> [ASSIGNED TASK] Using the data beneath, show every line that includes the word "agent".

> [LISTED ENTRIES]
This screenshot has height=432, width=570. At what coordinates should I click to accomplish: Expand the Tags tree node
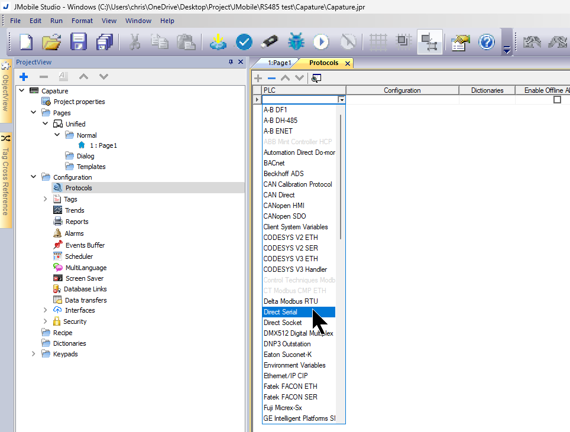click(x=46, y=199)
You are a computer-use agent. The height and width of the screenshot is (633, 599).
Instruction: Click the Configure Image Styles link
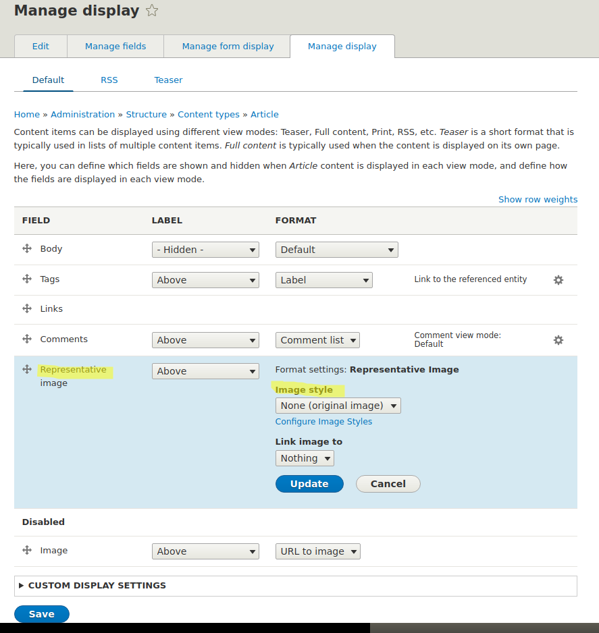click(x=323, y=422)
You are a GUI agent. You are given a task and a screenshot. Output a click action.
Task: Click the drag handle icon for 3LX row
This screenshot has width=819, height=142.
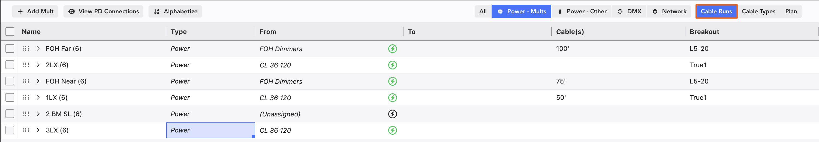pos(26,130)
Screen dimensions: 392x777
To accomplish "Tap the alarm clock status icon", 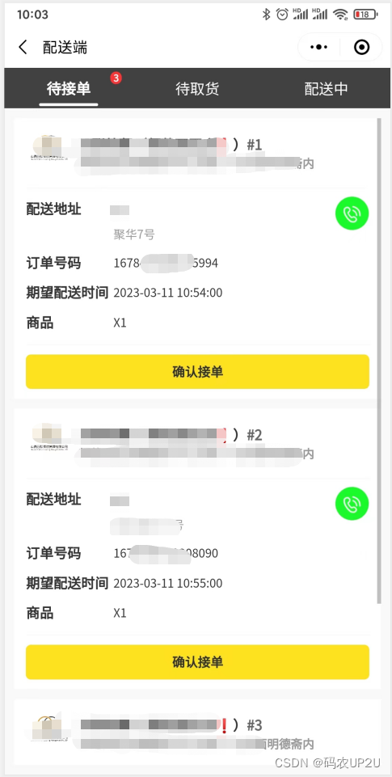I will coord(282,15).
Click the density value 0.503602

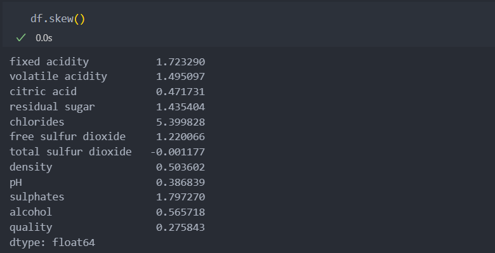tap(181, 167)
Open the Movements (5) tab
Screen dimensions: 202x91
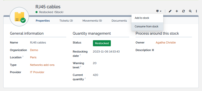(92, 21)
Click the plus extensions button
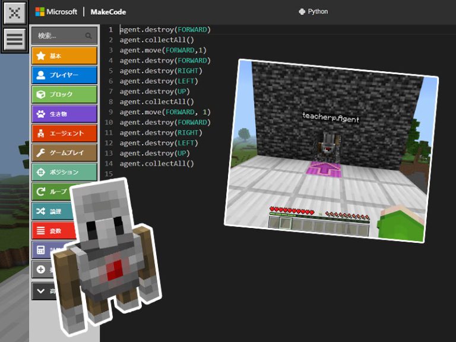Screen dimensions: 456x342 click(41, 270)
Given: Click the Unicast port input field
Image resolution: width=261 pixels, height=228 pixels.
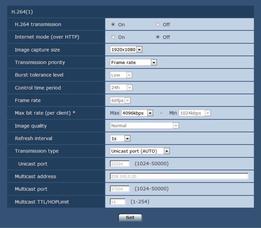Looking at the screenshot, I should coord(120,164).
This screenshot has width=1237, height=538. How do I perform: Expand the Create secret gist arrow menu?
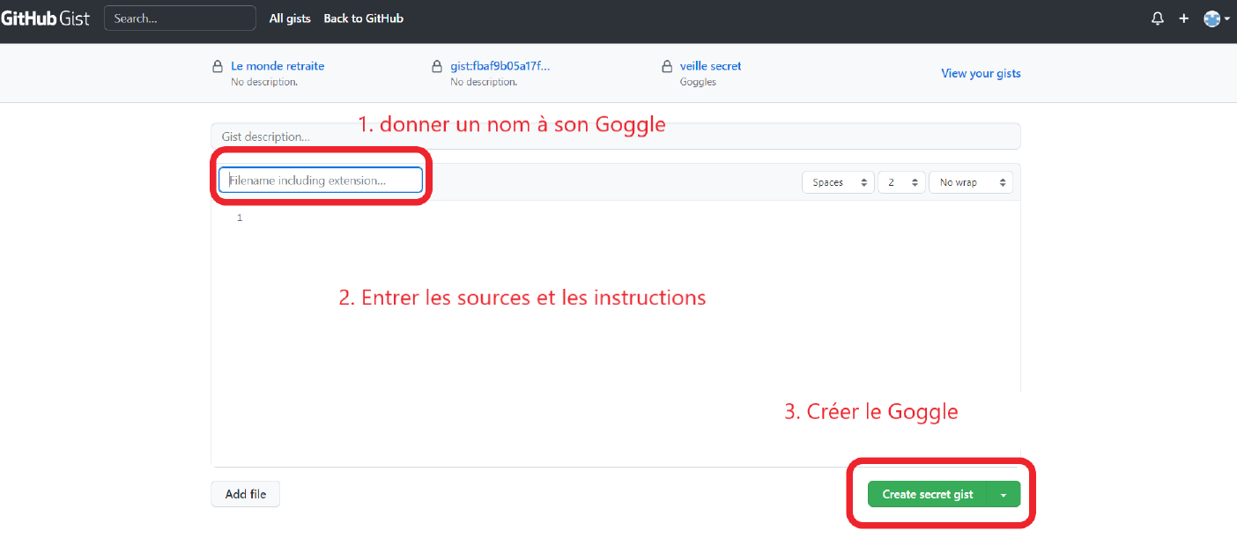point(1003,495)
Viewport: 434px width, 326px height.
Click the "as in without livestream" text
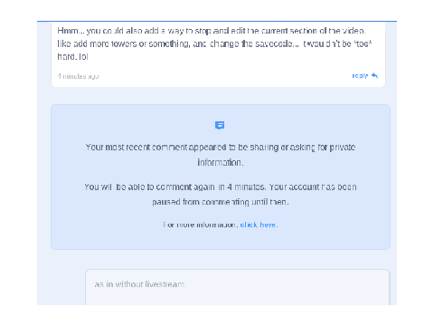(139, 284)
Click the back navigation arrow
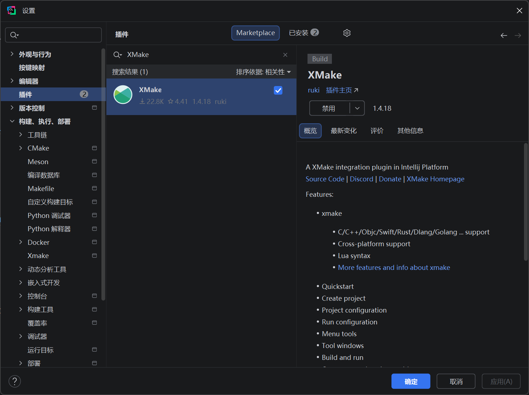Image resolution: width=529 pixels, height=395 pixels. [504, 35]
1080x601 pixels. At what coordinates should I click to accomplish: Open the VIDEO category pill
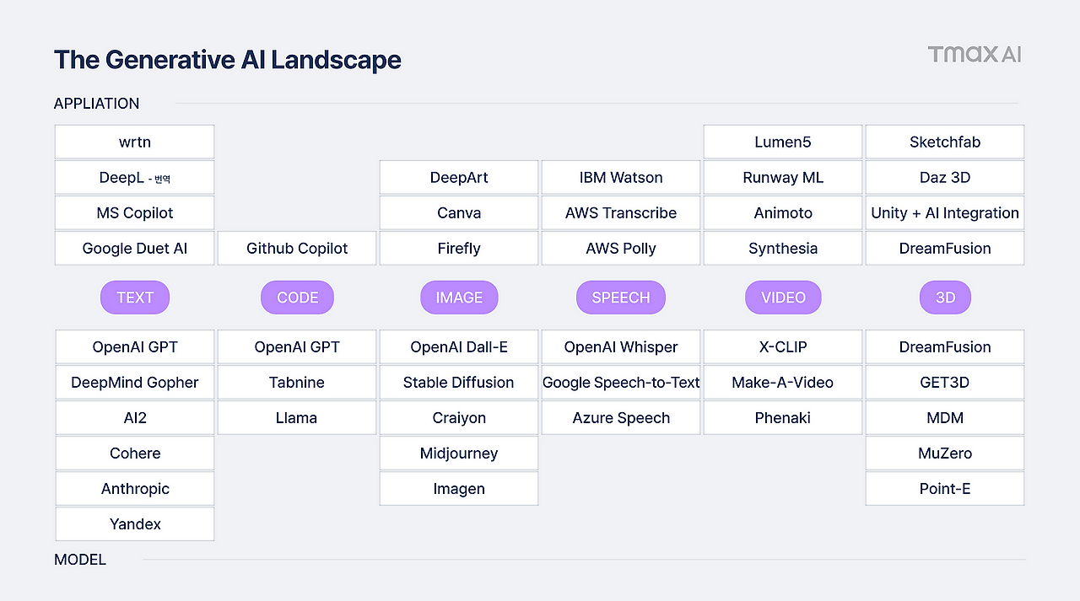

> [EXERCISE RESPONSE]
You are a computer-use agent. The height and width of the screenshot is (633, 599).
You are a GUI agent. You are given a task and a screenshot. Output a click action.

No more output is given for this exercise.